The District Court agreed with Laudato that it would seem in
everyone's best interests to resolve this case on a class basis,
and declared that class certification will be granted, with
instructions, Order at 1, Asbury v. EQT Corp., No. 2:18-cv-01005-CB
(W.D. Pa. Sept. 29, 2021). But it rejected Laudato's proposed class
definition, thereby, refusing to grant other downstream requests,
such as appointment as class representative, appointment of class
counsel, and certain issues' certification.

The District Court then directed the parties to meet and confer
regarding the establishment of an appropriate class definition. The
instant Petition followed.

II.

The District Court exercised federal-question jurisdiction over
claims under the Natural Gas Act, as codified at 15 U.S.C. Sections
717-17z, and supplemental jurisdiction over other, related claims.

- Provided material -

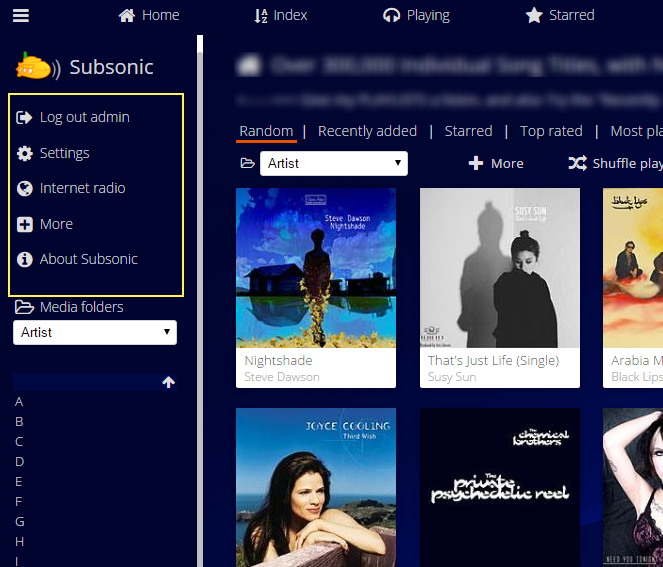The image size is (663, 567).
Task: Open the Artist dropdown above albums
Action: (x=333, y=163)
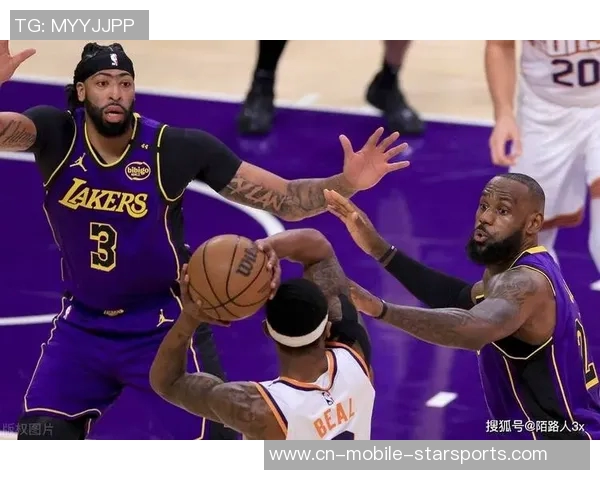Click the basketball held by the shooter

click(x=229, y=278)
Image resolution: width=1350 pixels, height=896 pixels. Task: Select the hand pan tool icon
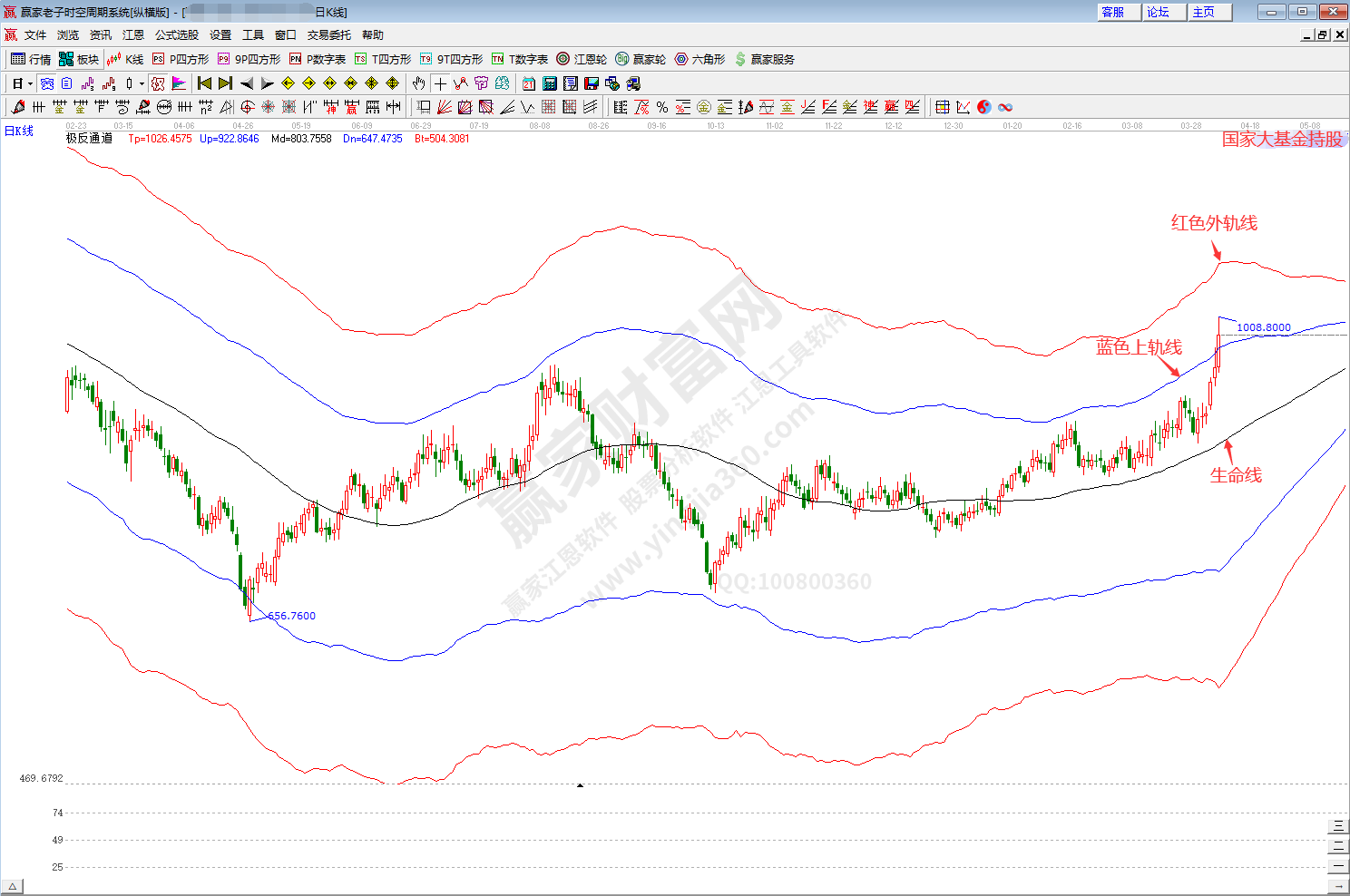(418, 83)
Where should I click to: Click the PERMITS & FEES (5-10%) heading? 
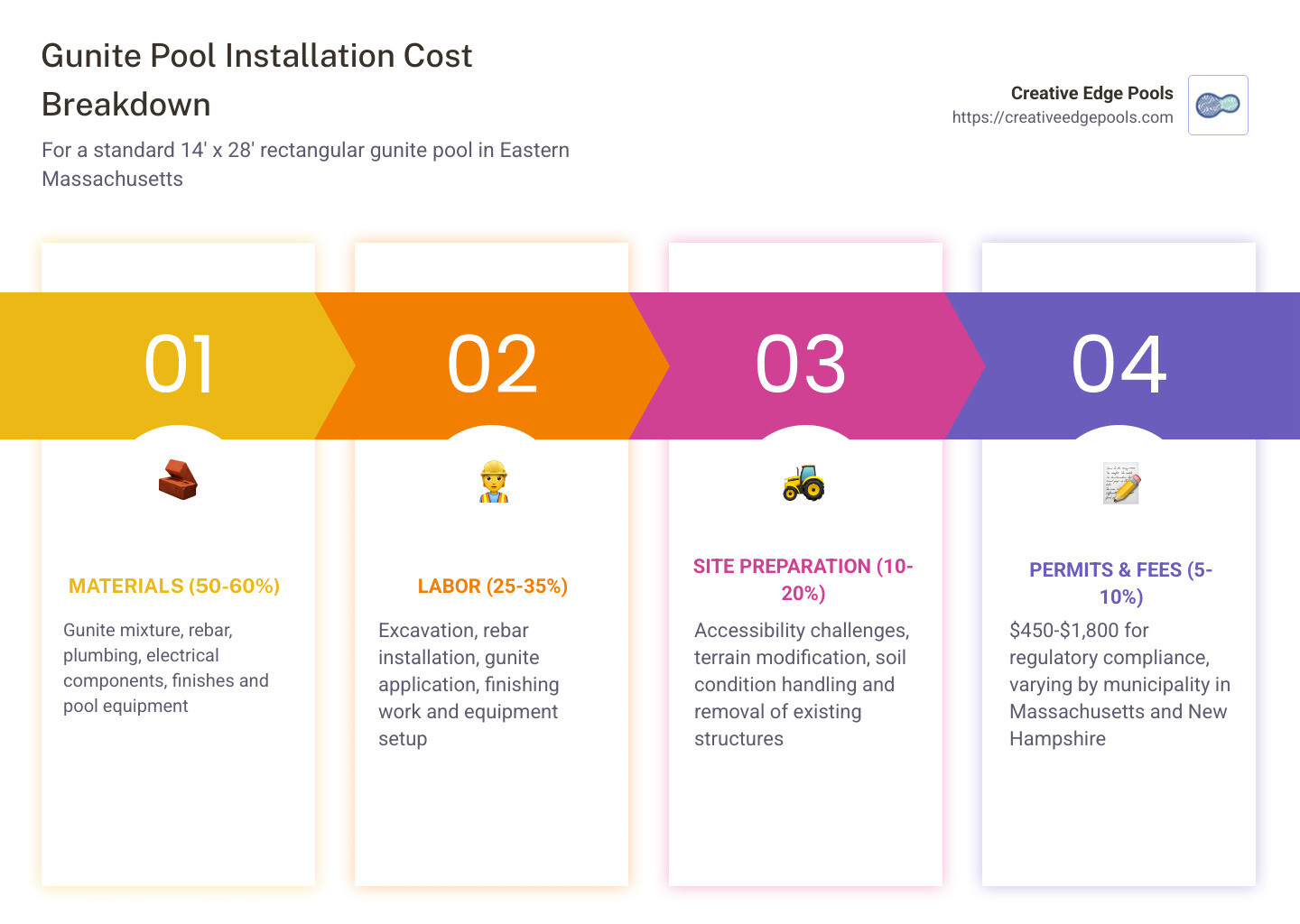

---

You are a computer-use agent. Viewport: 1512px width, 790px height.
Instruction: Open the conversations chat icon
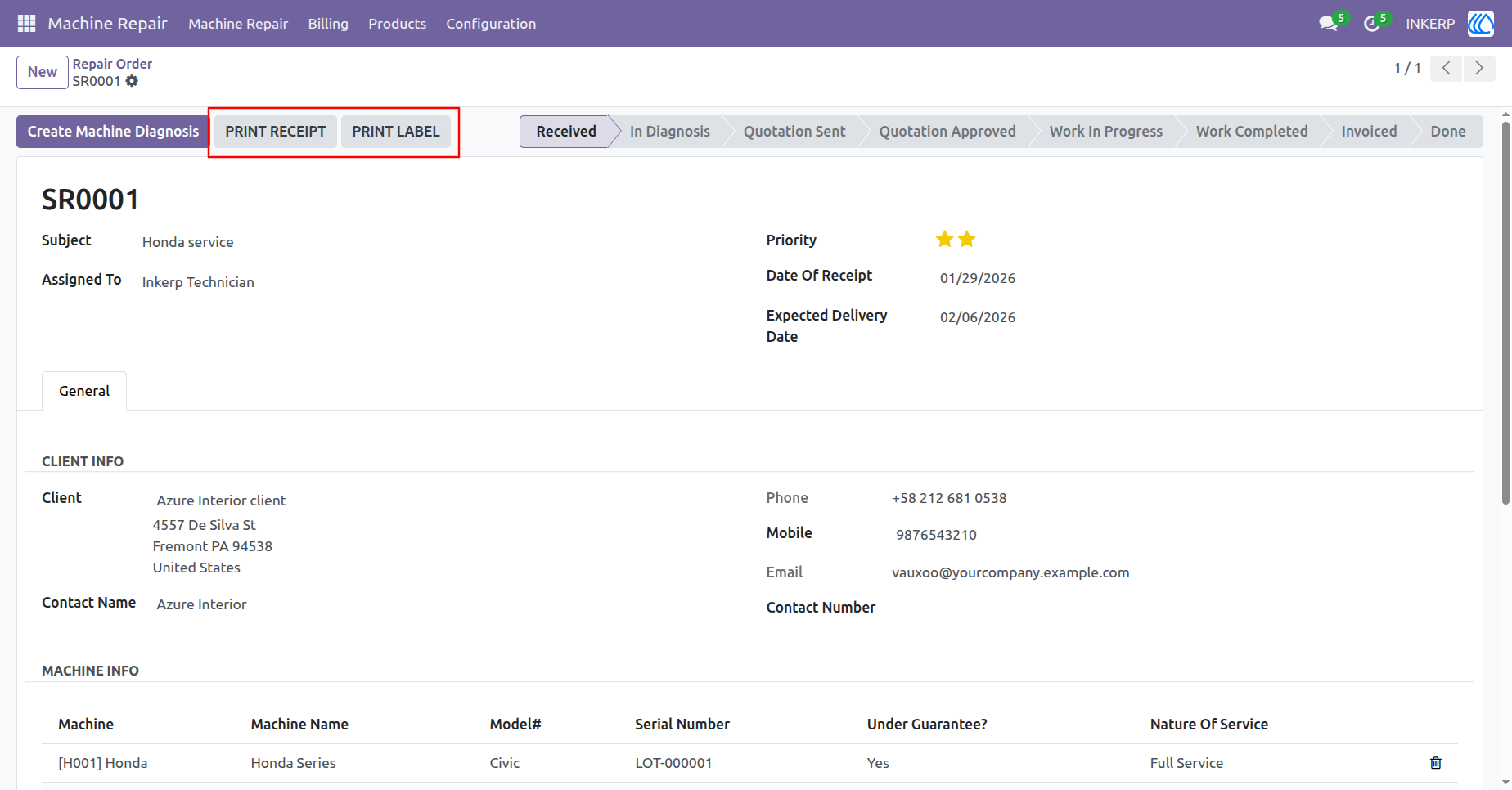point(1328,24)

- Aim of the task -
Please reproduce the court excerpt verbatim from "The District Court agreed" to "certain issues' certification.". The items were taken from a separate source.

- Written response -
The District Court agreed with Laudato that it would seem in
everyone's best interests to resolve this case on a class basis,
and declared that class certification will be granted, with
instructions, Order at 1, Asbury v. EQT Corp., No. 2:18-cv-01005-CB
(W.D. Pa. Sept. 29, 2021). But it rejected Laudato's proposed class
definition, thereby, refusing to grant other downstream requests,
such as appointment as class representative, appointment of class
counsel, and certain issues' certification.